Newfoundland and Labrador company examining the use of new methods
Almost a decade removed from being active in the sea urchin market, a fish processing company based in Winterton is investigating a new method that could result in year-round business.
Green Seafoods recently published notice of its application to the Newfoundland and Labrador Department of Fisheries and Aquaculture for a licence to operate a commercial sea urchin aquaculture facility.
The company’s vice-president of operations, Mark Sheppard, told The Compass it’s been about 10 years since the company last processed urchins.
“Basically, it was a wild harvest,” he said. “They would bring them here, remove the bowl, package it up and ship it to Japan.”

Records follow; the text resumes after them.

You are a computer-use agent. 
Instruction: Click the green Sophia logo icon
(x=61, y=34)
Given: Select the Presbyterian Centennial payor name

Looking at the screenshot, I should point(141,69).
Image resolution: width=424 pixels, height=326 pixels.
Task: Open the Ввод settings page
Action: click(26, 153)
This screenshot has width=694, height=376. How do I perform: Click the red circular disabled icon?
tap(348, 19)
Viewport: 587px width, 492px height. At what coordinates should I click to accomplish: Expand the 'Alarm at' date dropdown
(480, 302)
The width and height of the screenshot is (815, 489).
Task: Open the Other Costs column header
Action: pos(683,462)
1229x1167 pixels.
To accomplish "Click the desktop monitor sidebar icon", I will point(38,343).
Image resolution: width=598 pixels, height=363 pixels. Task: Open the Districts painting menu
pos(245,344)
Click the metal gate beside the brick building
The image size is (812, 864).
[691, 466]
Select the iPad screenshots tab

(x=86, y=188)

There came a point where this simply was not a viable product for Green Seafoods to continue processing. However, there’s been lots of research taking place in recent years about farming sea urchins in tanks.
In the set-up Green Seafoods is exploring, the company would work strictly with barren urchins. In previous years, its processing of urchin gonad (also known as roe) focused exclusively on egg-producing urchins.
“Basically, the divers were targeting active sea urchins that were feeding on kelp,” Sheppard explained. “The change to what we’re doing is that we’ll now be targeting urchins that are barren and that have no roe in them. So we’ll bring them in and feed them for a period of months and then bulk up the roe and sell them.”
This would also involve the use of a unique feed produced by a company called Urchinomics, which has partnered with Memorial University on research using the feed.
“Green Seafoods did some work on sea urchin aquaculture before in terms of trying to raise up the roe content, but the challenge was always partially acquiring the feed,” Sheppard said. “A steady supply of kelp was hard to come up with, and then the urchins didn’t act in the tanks the same way they would in nature. We fed them kelp along with herring or capelin or something like that. We could never get a good feed.”
He noted, too, the feed used ultimately came through clearly in the taste of the end product.
“So we fed them herring and it just tasted disgusting,” Sheppard said. “But these people that we’re partnering with (from Urchinomics) have the feed technology worked out.”
If it were to become commercially viable as an aquaculture endeavour, Green Seafoods could handle the processing on a year-round basis, creating steady employment for plant workers. Sheppard is hoping to have a commercial trial ready for the fall.
Sea urchins attract a good price on the market, and Sheppard believes there’s potential to sell the product fresh in Europe and the east coast of North America. Sea urchin is popular in sushi, among other seafood dishes.
“There’s lots of sea urchins around Newfoundland, and specifically, there’s lot of barren sea urchins around Newfoundland,” said Sheppard, emphasizing the fact these types of urchins have not been targeted before.
“It could be a good, sustainable business for a long time.”